Since all of us took up nursing for the same reason, here are some of the options to ponder. For starters, you can actually start processing your NCLEX and IELTS application. The previous is required mostly by most American states while some may resort to CGFNS or even both while the latter is required mainly in most English speaking nations like New Zealand, Australia, America, Canada, United Kingdom, etc. Some passers may proceed with graduate school programs like pursuing masteral (MAN/MSN), apply in IV insertion trainings, join in BLS training, even attend to many nursing related seminars, and of course applying as a nurse volunteer (sigh) in the FEW and heavily populated hospitals.
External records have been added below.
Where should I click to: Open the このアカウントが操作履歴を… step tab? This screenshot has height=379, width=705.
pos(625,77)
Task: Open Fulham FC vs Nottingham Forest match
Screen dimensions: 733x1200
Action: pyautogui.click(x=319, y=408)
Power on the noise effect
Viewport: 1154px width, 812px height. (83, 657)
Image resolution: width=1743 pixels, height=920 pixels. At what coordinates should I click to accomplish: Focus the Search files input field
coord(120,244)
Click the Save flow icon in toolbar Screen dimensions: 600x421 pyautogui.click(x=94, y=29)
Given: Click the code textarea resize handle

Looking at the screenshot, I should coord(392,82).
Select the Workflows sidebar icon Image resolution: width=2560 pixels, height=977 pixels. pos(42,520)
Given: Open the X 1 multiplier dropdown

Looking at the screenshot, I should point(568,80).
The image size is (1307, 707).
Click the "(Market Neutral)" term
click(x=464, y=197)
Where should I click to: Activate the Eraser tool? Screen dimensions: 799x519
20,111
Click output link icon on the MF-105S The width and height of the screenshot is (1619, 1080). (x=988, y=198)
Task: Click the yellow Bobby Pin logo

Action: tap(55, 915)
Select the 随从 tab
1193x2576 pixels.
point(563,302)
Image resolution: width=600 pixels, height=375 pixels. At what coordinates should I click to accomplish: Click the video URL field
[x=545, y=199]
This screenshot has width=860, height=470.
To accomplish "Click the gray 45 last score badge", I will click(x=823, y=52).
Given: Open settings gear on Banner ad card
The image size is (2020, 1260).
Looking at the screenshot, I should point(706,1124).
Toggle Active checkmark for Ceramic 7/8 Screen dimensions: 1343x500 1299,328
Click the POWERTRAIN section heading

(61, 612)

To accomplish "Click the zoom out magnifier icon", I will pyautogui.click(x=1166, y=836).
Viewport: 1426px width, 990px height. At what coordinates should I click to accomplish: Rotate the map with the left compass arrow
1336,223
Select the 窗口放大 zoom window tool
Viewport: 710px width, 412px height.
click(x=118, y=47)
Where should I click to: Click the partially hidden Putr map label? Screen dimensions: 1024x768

These are but some of the options you have but as to what you should prioritize first, the choice is really up to you. If you don’t see yourself leaving the Philippines anytime soon, then it would be a good idea to have your BLS and IV trainings. You may also apply for the available 3-6 months (most hospitals now offer less than 3 months) hospital-based training to increase your leverage in the profession. It will be a good idea also to start mass producing your resume so you can pass your application to some of the hospitals that works to your liking. A usual trend among many hospitals is a window waiting period of around 2-3 months which may make you unproductive. To avoid this scenario, you may attend further training or even study for NCLEX or IELTS while waiting. Many hired staff nurses find it difficult to balance ongoing work and their review for any of those exams, thus, a tendency to apply for a leave or even a resignation with their present job may be inevitable. Hence, it will be better if you can get this all done even before you start working. Sure your foreign license along with your IELTS certificate holds validity/expiration dates however you can renew it anyway right (which comes in a certain big amount of course).

Meanwhile, you can always study hard, get a masters degree and be an instructor in school/review centers/training centers as they do pay well. Only that you have to study harder as well just like what we have done years ago as student nurses.

So what I would suggest is that you read and visit different threads in the forum and take into consideration a lot of things. Decide on what you want to do in your nursing career and seize whatever opportunities are out there that may work best for you. It is also very crucial to look into your funds as everything that you do will mostly incur expenses. This is the hard part about nursing as after all those grueling years of studying and paying expensive tuition fees, you still have to shell out more money for trainings, exams, applications, papers, etc. So prioritize and decide carefully what path you would like to take so that you will not waste your time and to avoid unnecessary expenses as well. Generally it would be great if you can land a hospital based job as clinical experience is now deemed vital in your journey to find work abroad.